Last time, we asked Dr. Michael Seiler from The College of William & Mary to explain what impact fewer refinances will have on the market as a whole. This time around, we asked Dr. Anand K. Bhattacharya, professor of Finance Practice at the W.P. Carey School of Business at Arizona State University to explain why refinances declined in the first place and exactly what type of market conditions will bring them back. Below is the ninth installment of our Think Tank series.
Q: Why has refinance activity declined and what will bring it back?

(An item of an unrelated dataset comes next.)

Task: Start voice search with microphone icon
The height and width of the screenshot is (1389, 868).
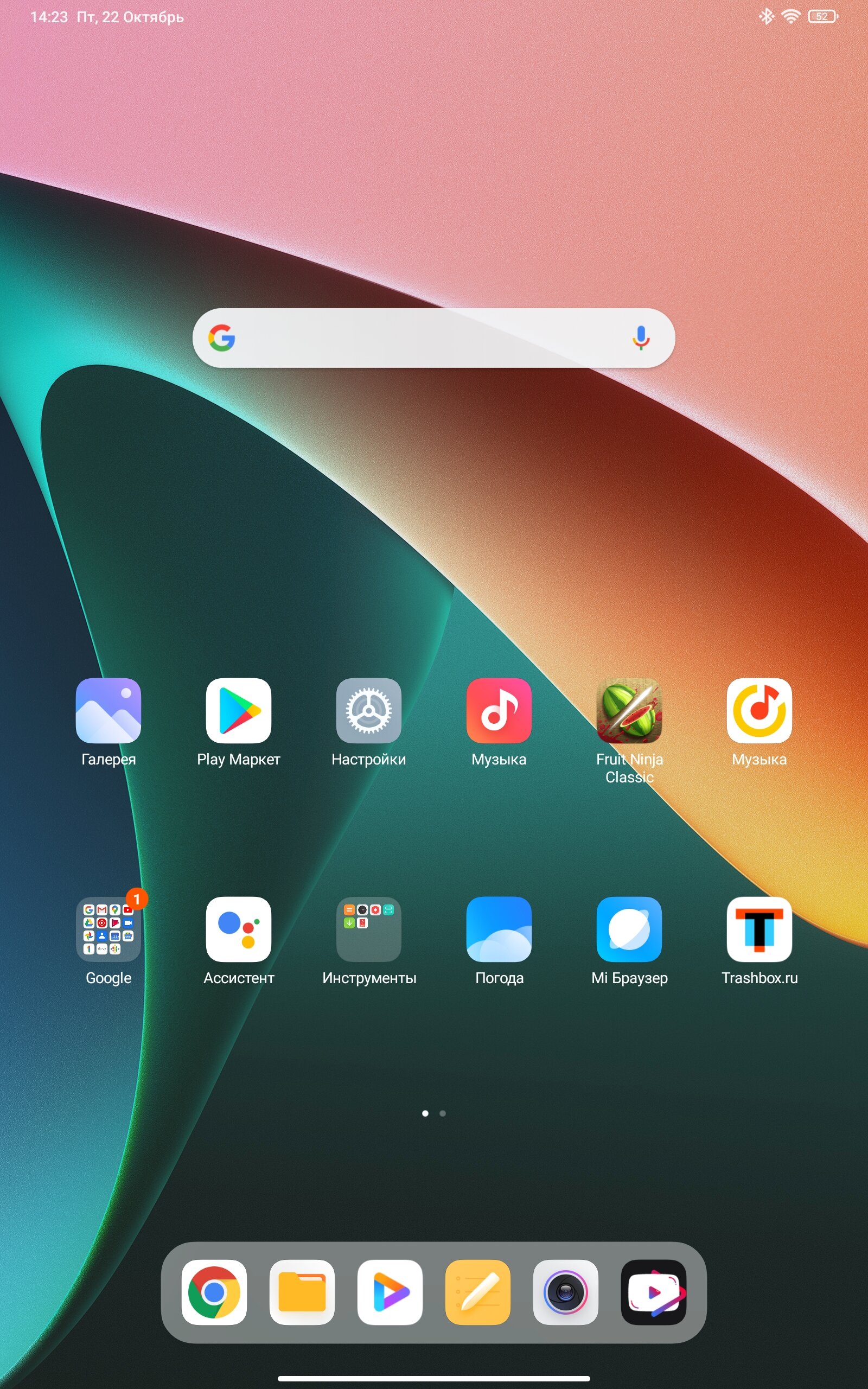Action: pyautogui.click(x=641, y=338)
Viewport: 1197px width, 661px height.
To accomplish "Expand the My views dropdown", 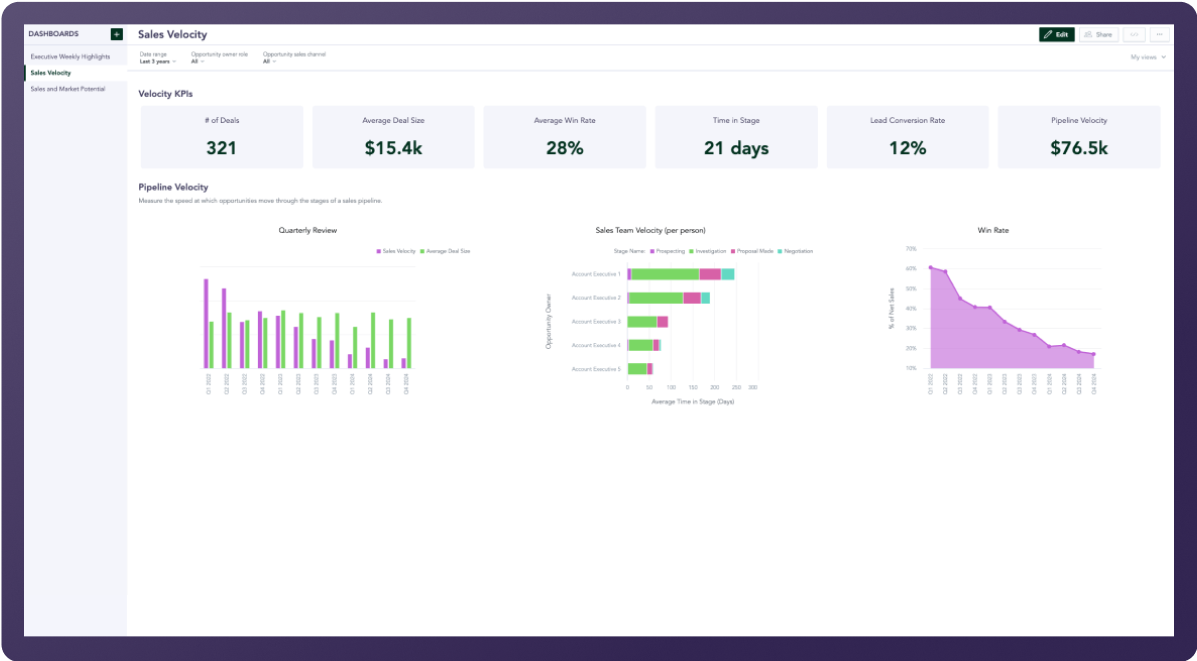I will click(1147, 58).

Dr. Anand Bhattacharya, Ph.D.
Professor of Finance Practice at the W.P. Carey School of Business at Arizona State University
A: There are a couple reasons why refinance activity has fallen off: 1. Interest rates have been low for a fairly long period of time. Since June of last year, mortgage rates have slowly started increasing upwards. The rule typically is, as interest rates rise, the refinancing options obviously shrink. 2. The other side of the point is that we've had low interest rates for a fairly long period of time, so those who could refinance have already refinanced. I suspect as we go forward in time, mortgage volume will be more and more oriented toward purchases and less and less oriented toward refinance. Fewer ARMs thanks to QM rules It's good news and bad news when it comes to ARMs these days. Historically, before the QM rules came into existence, you would have expected more of an increase in adjustable-rate mortgages. ARM volumes tend to increase when interest rates are rising. But in this current rising-interest-rate environment, you have to superimpose all the different QM rules. The QM rules require mortgage lenders to be more stringent and require borrowers to be fully qualified, or to be fully qualified at the full index rate. The people who could qualify for an ARM today need to have much better credit and that will limit the amount of new ARMS on the market.